◆ **Written request**
Write the next part of the data volume tutorial below, starting right after its final sentence.

** Start of Reading passage **

## DQ008 🟢 DQ Drills 7: Data Volume

>  **Note**: this tutorial is provided for educational purposes, for members of the [Fabric Dojo community](https://skool.com/fabricdojo/about). All content contained within is protected by Copyright © law. Do not copy or re-distribute. 

Welcome to the seventh tutorial in the Data Quality (DQ) Drills series. 

In this series, we are working through a number of practical examples of data quality to: 
- get accustomed to Great Expectations. We will only be using a small portion of the library in these drill sessions, we will explore more of the GX functionality later in this module! 
- learn a wide variety of commonly used data quality rulesets, and how they are used, so that you are aware of what's possible and can they apply it to your own datasets. 

In this exercise, we will explore data volume.

** End of Reading passage **
** Start of Data block **

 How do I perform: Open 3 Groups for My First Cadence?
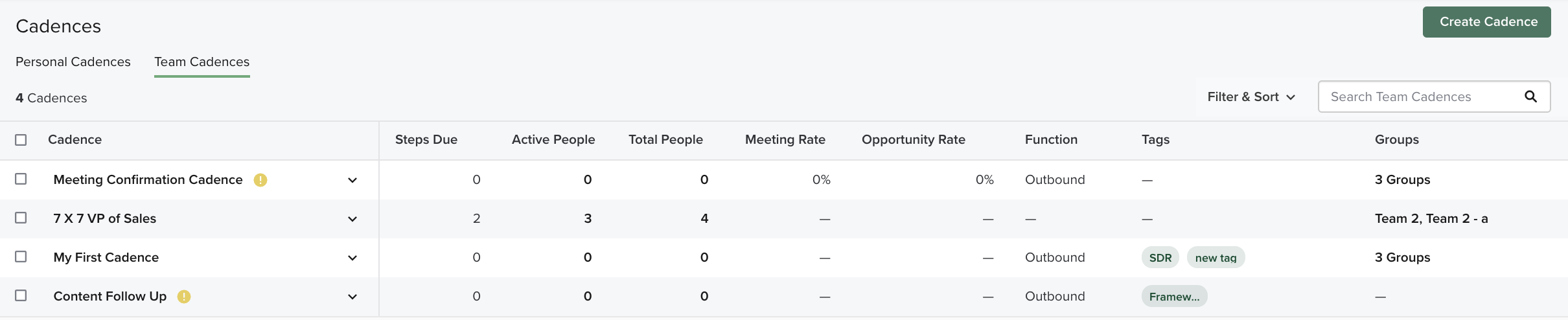pos(1402,257)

** End of Data block **

◆ **Output of the exercise**
#### Prerequisites
- You should have a Lakehouse in your Fabric Workspace (called DQ002_DQDrills), and you should connect that Lakehouse to this Notebook.   

#### Set up
Pieces of the code-base that were explained in DQ Drills 1, will not be explained again, for brevity. Of course, all the new bits of code will be explained! 


In [None]:
# install GX 
%pip install great-expectations==1.2.4 --q


Read the existing 'Context' from the specified directory. 
Here, we don't need to recreate the pandas data source, but instead only new CSV assets. 

In [None]:
import great_expectations as gx
import great_expectations.expectations as gxe

context = gx.get_context(mode="file", project_root_dir="/lakehouse/default/Files/")

base_directory = "/lakehouse/default/Files/data"
file_name = "dq_volume_financial_transfers"

batch_definition = (
    context.data_sources
        .get("DQ001_Files") # get the EXISTING data source (that we set up in DQ001)
        .add_csv_asset(name=file_name)
).add_batch_definition_path(name=f"{file_name}_batch_definition", path=f"{file_name}.csv")

batch = batch_definition.get_batch()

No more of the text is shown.